Bolu'da geçtiğimiz Pazar gerçekleştirilen Atatürk Vatandır Sempozyumu'nda sunum yapan Doç. Dr. Ahmet Hamdi Kepekçi, diğer partilerin bu projeleri kendi projeleriymiş gibi millete vaat ettiklerini halbuki bütün bu projelerin Prof. Dr. Haydar Baş adına patentli olduğunu vurguladı.
"Ev Hanımı Maaşı", "Vatandaşlık Maaşı", "Milli Para", "Uluslararası Bağımsız Ekonomi Modeli Birliği", "Yeni Dünya Düzeni Mimarı Haydarizm", "Sosyal Devlet-Milli Devlet", "Sınırsız kaynaklardan karşılanan sınırlı ihtiyaçlar" ve daha nice başlık Prof. Dr. Baş adına patentli?
Sayın Kepekçi bu patentlerin resmi evraklarını da tek tek gösterdi.
Kepekçi çok kritik bir soru sordu: "Neden Prof. Dr. Haydar Baş'ın projelerini seçim vaadi olarak kullanıyorlar?" Cevabını da verdi: "Çünkü onlar da biliyor ki çözümün adresi Haydar Baş Hocadır. İsteseler de istemeseler de buna şahitlik etmek zorundalar."
Yani Prof. Dr. Baş'tan haberleri var, onun projelerini çok iyi biliyorlar, milletin bu projelere ve Sahibine olan meylini de gözlemliyorlar, dünyadaki Milli Ekonomi Modeli (MEM) merkezli gelişmeleri de görüyorlar, bu sebeple Prof. Dr. Baş'ın projelerinin birebir kopyasını çekerek, kendilerine mal ederek millete açıklıyorlar.

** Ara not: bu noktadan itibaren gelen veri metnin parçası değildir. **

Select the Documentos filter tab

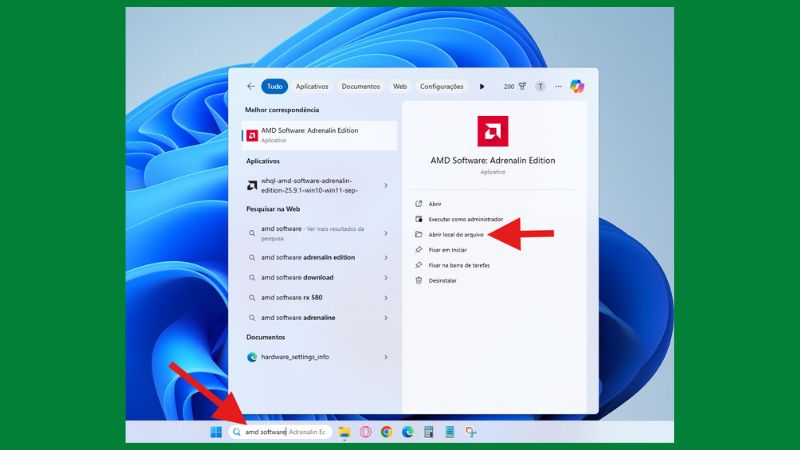pyautogui.click(x=360, y=86)
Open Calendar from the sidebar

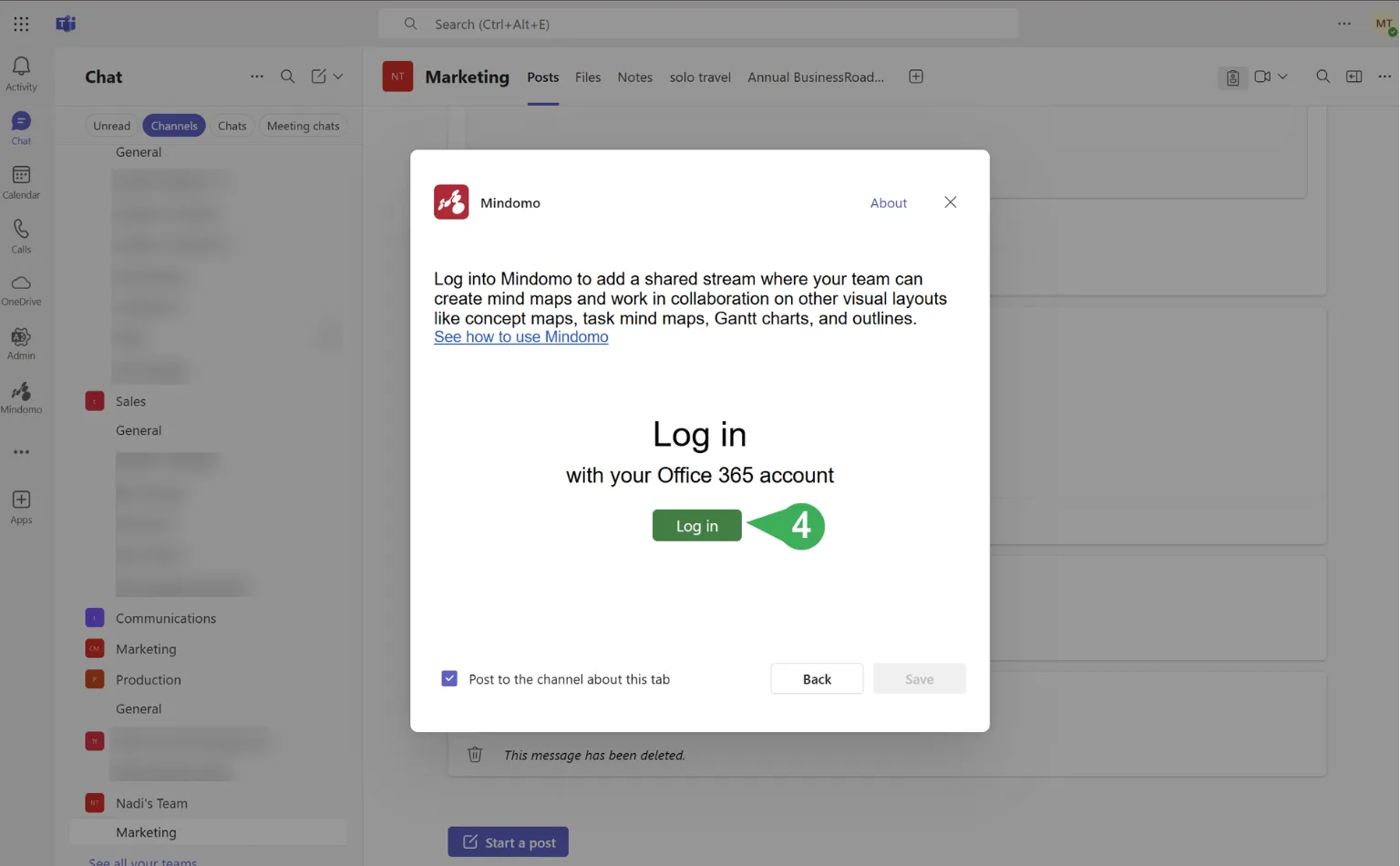[x=21, y=181]
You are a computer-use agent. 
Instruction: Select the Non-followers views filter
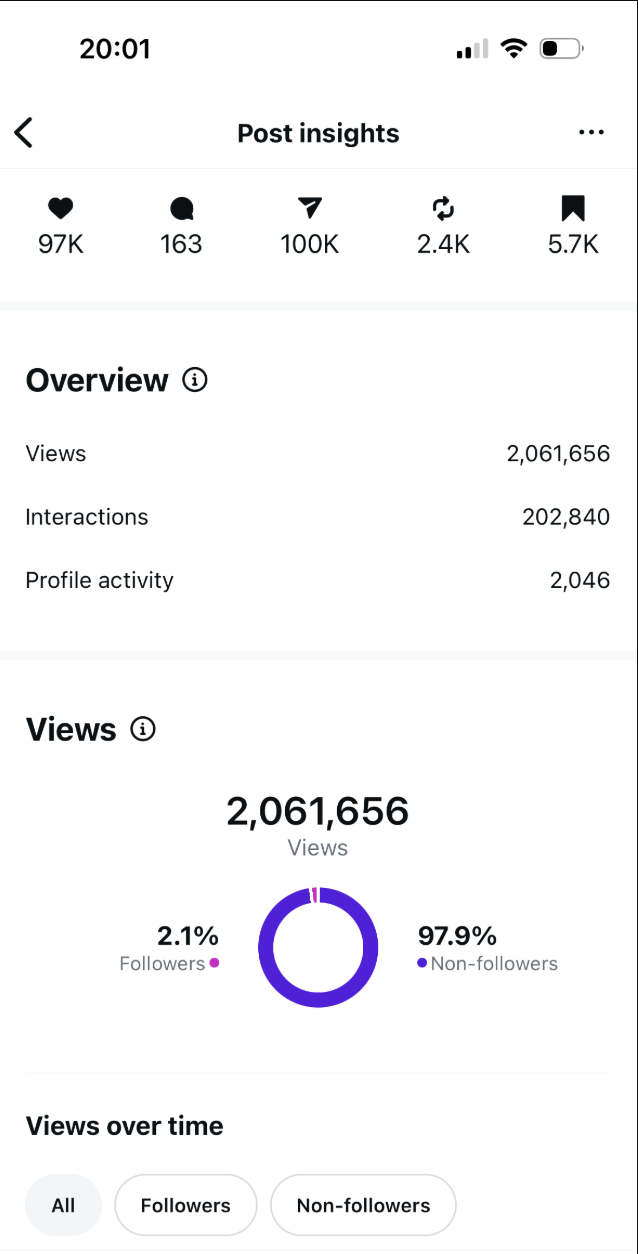coord(363,1205)
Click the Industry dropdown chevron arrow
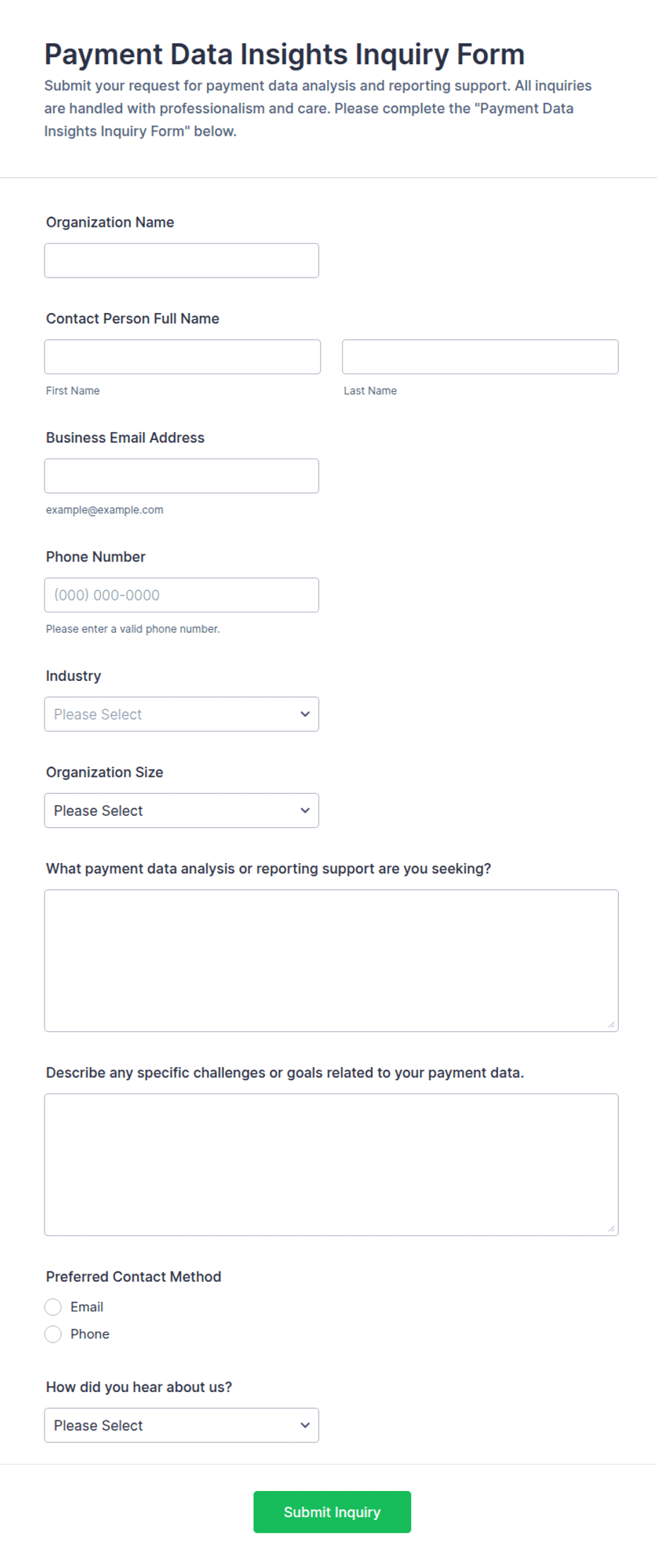Viewport: 657px width, 1568px height. (305, 714)
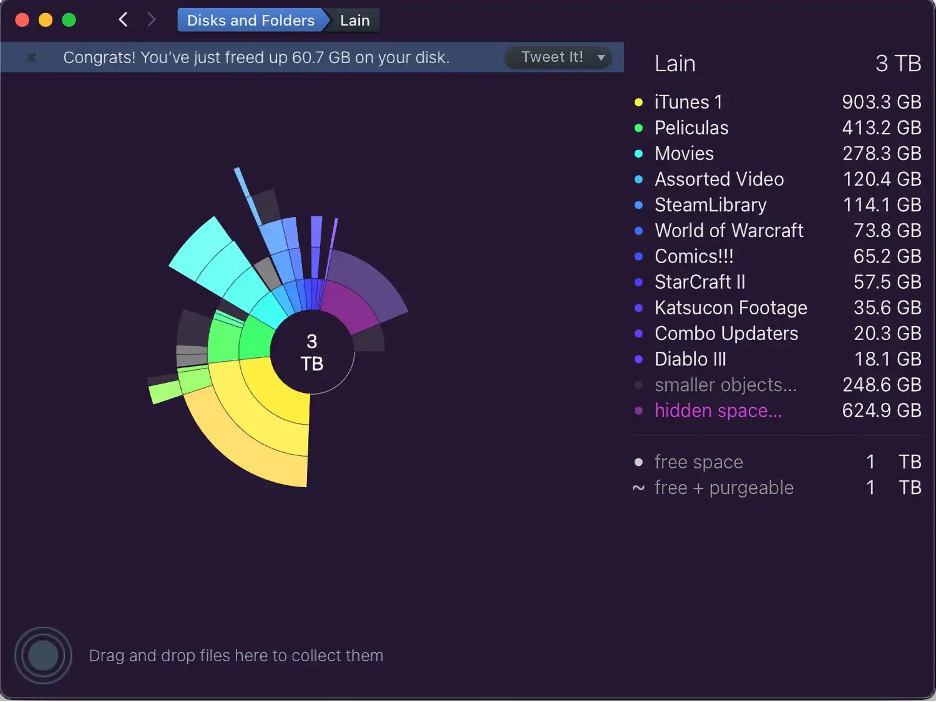Open the Peliculas folder entry
This screenshot has width=936, height=702.
pos(691,128)
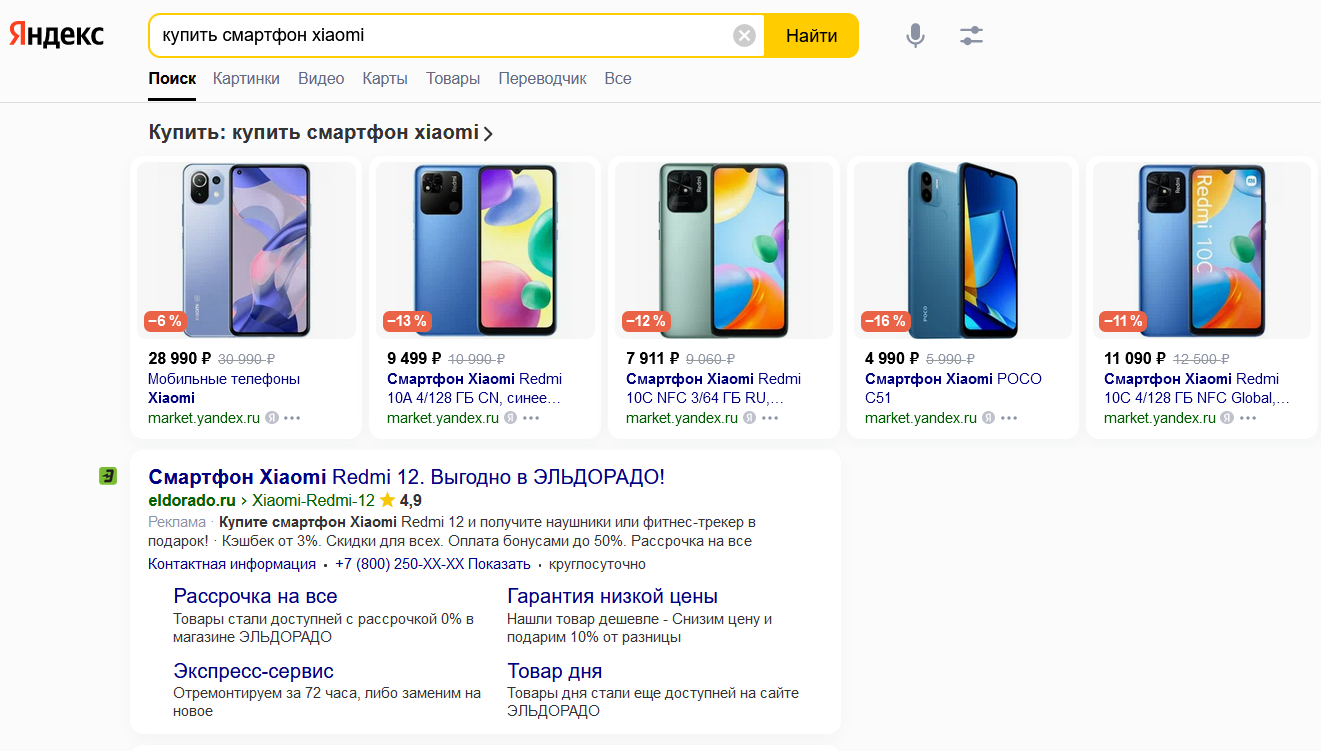
Task: Open three-dots menu under POCO C51
Action: [1009, 418]
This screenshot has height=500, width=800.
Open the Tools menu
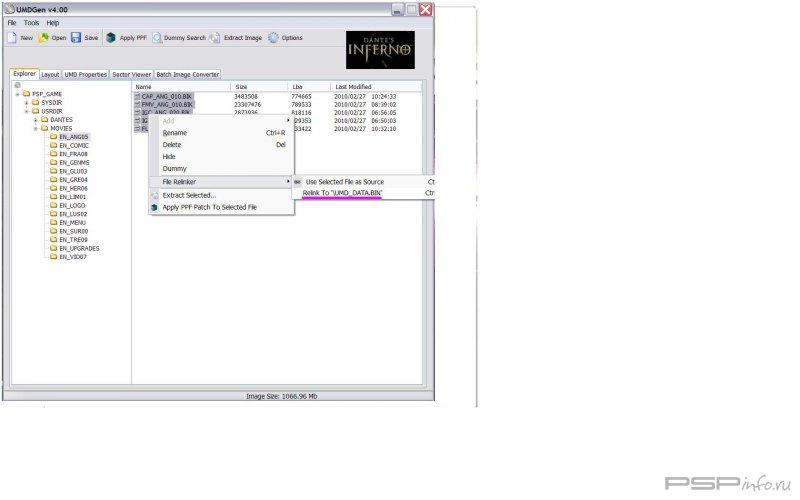tap(31, 22)
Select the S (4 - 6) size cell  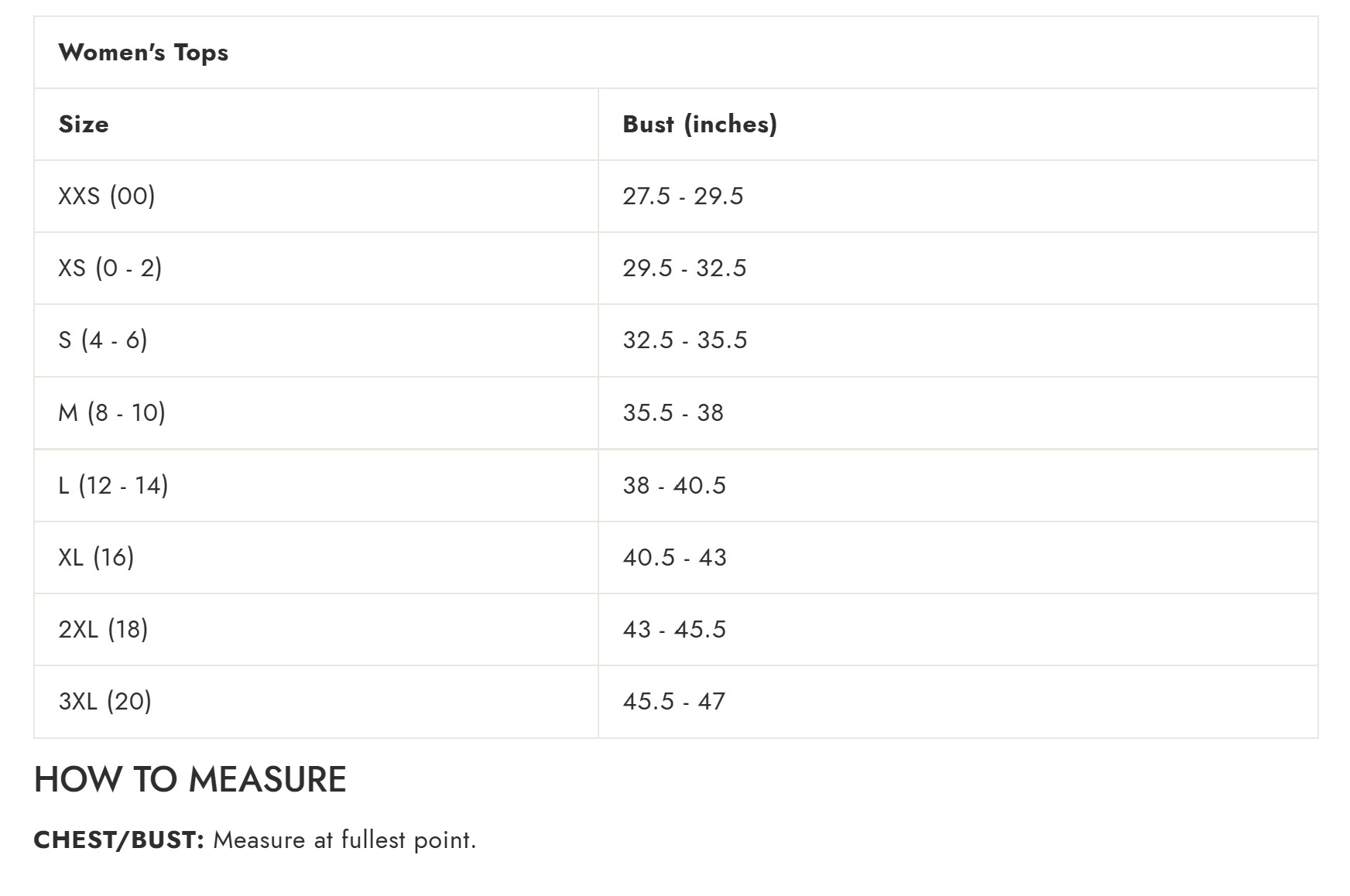[x=103, y=340]
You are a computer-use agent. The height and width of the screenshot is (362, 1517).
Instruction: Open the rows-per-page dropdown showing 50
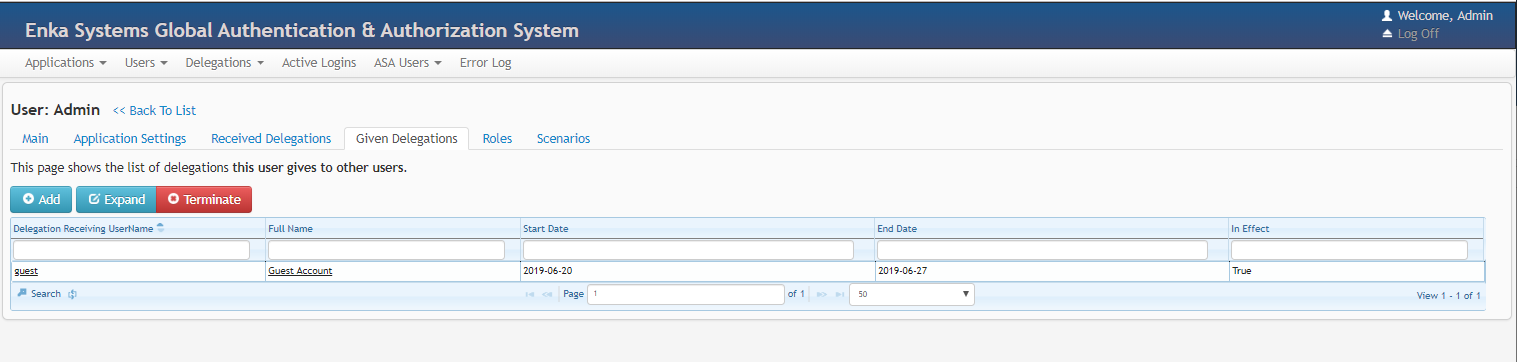pyautogui.click(x=911, y=294)
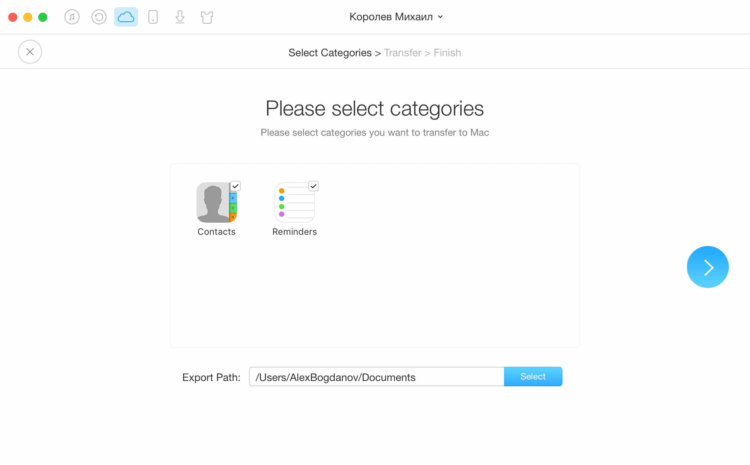Proceed with the blue next arrow button
Viewport: 750px width, 465px height.
coord(707,267)
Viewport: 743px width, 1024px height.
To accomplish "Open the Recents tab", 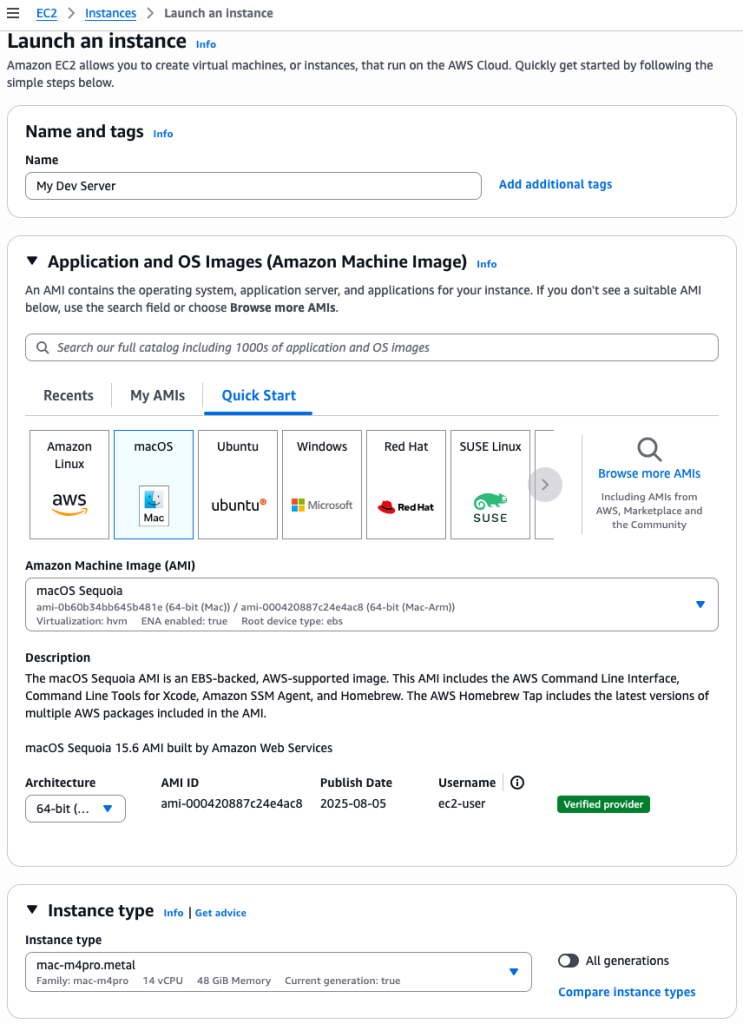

Bizler yıllardır haykırıyoruz, "Bırakın şu kopyacıları da aslına bakın" diye ama maalesef milletimiz bir türlü bu adımı atmadı, kaybeden de hep kendileri oldu.
Dünyada MEM merkezli gelişmeler dedik, önyargısız olarak iyice bakın ve inceleyin, dünyada MEM merkezli iki ekol var:
Birincisi başta Rusya olmak üzere BRICS devletleri gibi modelin sahibi Prof. Dr. Haydar Baş'a danışarak MEM'i tümüyle, kanunlaştırarak uygulayanlar. İkincisi ise, seçim dönemlerinde MEM'in projelerini seçim vaadi olarak sunarak, Kapitalizmden de vazgeçmeyerek milletlerini kandırmaya çalışan ABD, AB ülkeleri gibi Batılı ülkeler.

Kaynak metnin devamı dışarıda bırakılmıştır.